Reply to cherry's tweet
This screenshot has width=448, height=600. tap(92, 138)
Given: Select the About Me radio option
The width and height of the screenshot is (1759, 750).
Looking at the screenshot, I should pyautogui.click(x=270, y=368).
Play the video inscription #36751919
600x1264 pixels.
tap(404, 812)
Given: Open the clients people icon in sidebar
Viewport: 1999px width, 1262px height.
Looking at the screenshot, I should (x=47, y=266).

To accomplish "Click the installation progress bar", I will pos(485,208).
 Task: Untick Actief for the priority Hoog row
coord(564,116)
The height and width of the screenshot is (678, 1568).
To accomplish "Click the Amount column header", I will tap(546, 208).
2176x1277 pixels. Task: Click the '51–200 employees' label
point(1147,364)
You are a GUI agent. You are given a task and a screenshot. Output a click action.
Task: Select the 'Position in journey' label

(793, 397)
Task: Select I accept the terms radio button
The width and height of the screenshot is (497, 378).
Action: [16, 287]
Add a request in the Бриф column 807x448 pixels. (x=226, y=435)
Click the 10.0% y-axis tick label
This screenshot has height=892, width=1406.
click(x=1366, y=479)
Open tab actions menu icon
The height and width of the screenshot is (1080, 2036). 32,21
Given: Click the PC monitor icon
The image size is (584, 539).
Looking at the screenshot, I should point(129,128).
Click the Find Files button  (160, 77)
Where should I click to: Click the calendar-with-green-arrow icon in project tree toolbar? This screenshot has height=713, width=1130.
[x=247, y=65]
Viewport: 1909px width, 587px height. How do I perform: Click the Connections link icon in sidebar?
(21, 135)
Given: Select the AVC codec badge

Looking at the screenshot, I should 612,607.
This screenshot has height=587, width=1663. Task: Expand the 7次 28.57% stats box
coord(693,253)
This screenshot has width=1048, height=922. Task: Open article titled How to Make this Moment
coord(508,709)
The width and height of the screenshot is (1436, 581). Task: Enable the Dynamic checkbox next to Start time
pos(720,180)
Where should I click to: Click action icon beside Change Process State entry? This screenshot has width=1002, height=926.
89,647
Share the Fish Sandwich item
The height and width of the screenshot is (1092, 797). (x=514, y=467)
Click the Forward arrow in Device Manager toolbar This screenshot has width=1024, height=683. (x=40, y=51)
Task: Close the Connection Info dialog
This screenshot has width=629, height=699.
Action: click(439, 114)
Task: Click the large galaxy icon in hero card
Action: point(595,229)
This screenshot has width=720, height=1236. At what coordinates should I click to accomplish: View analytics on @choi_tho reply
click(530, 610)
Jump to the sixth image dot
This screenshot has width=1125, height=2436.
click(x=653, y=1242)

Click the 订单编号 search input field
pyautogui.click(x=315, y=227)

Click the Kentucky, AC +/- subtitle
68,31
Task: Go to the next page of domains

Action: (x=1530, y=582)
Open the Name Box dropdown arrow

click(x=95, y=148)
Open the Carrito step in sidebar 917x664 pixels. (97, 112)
============
Please rewrite all the rows above, swapping "sidebar" for "side panel" and keeping everything else the same.

### Result
Reply to cherry's tweet
This screenshot has width=448, height=600. tap(92, 138)
Given: Select the About Me radio option
The width and height of the screenshot is (1759, 750).
Looking at the screenshot, I should pyautogui.click(x=270, y=368).
Play the video inscription #36751919
600x1264 pixels.
tap(404, 812)
Given: Open the clients people icon in side panel
Viewport: 1999px width, 1262px height.
Looking at the screenshot, I should (x=47, y=266).

To accomplish "Click the installation progress bar", I will pos(485,208).
 Task: Untick Actief for the priority Hoog row
coord(564,116)
The height and width of the screenshot is (678, 1568).
To accomplish "Click the Amount column header", I will tap(546, 208).
2176x1277 pixels. Task: Click the '51–200 employees' label
point(1147,364)
You are a GUI agent. You are given a task and a screenshot. Output a click action.
Task: Select the 'Position in journey' label

(793, 397)
Task: Select I accept the terms radio button
The width and height of the screenshot is (497, 378).
Action: [16, 287]
Add a request in the Бриф column 807x448 pixels. (x=226, y=435)
Click the 10.0% y-axis tick label
This screenshot has height=892, width=1406.
click(x=1366, y=479)
Open tab actions menu icon
The height and width of the screenshot is (1080, 2036). 32,21
Given: Click the PC monitor icon
The image size is (584, 539).
Looking at the screenshot, I should point(129,128).
Click the Find Files button  (160, 77)
Where should I click to: Click the calendar-with-green-arrow icon in project tree toolbar? This screenshot has height=713, width=1130.
[x=247, y=65]
Viewport: 1909px width, 587px height. How do I perform: Click the Connections link icon in side panel?
(21, 135)
Given: Select the AVC codec badge

Looking at the screenshot, I should 612,607.
This screenshot has height=587, width=1663. Task: Expand the 7次 28.57% stats box
coord(693,253)
This screenshot has width=1048, height=922. Task: Open article titled How to Make this Moment
coord(508,709)
The width and height of the screenshot is (1436, 581). Task: Enable the Dynamic checkbox next to Start time
pos(720,180)
Where should I click to: Click action icon beside Change Process State entry? This screenshot has width=1002, height=926.
89,647
Share the Fish Sandwich item
The height and width of the screenshot is (1092, 797). (x=514, y=467)
Click the Forward arrow in Device Manager toolbar This screenshot has width=1024, height=683. (x=40, y=51)
Task: Close the Connection Info dialog
This screenshot has width=629, height=699.
Action: click(439, 114)
Task: Click the large galaxy icon in hero card
Action: point(595,229)
This screenshot has width=720, height=1236. At what coordinates should I click to accomplish: View analytics on @choi_tho reply
click(530, 610)
Jump to the sixth image dot
This screenshot has width=1125, height=2436.
click(x=653, y=1242)

Click the 订单编号 search input field
pyautogui.click(x=315, y=227)

Click the Kentucky, AC +/- subtitle
68,31
Task: Go to the next page of domains

Action: (x=1530, y=582)
Open the Name Box dropdown arrow

click(x=95, y=148)
Open the Carrito step in side panel 917x664 pixels. (97, 112)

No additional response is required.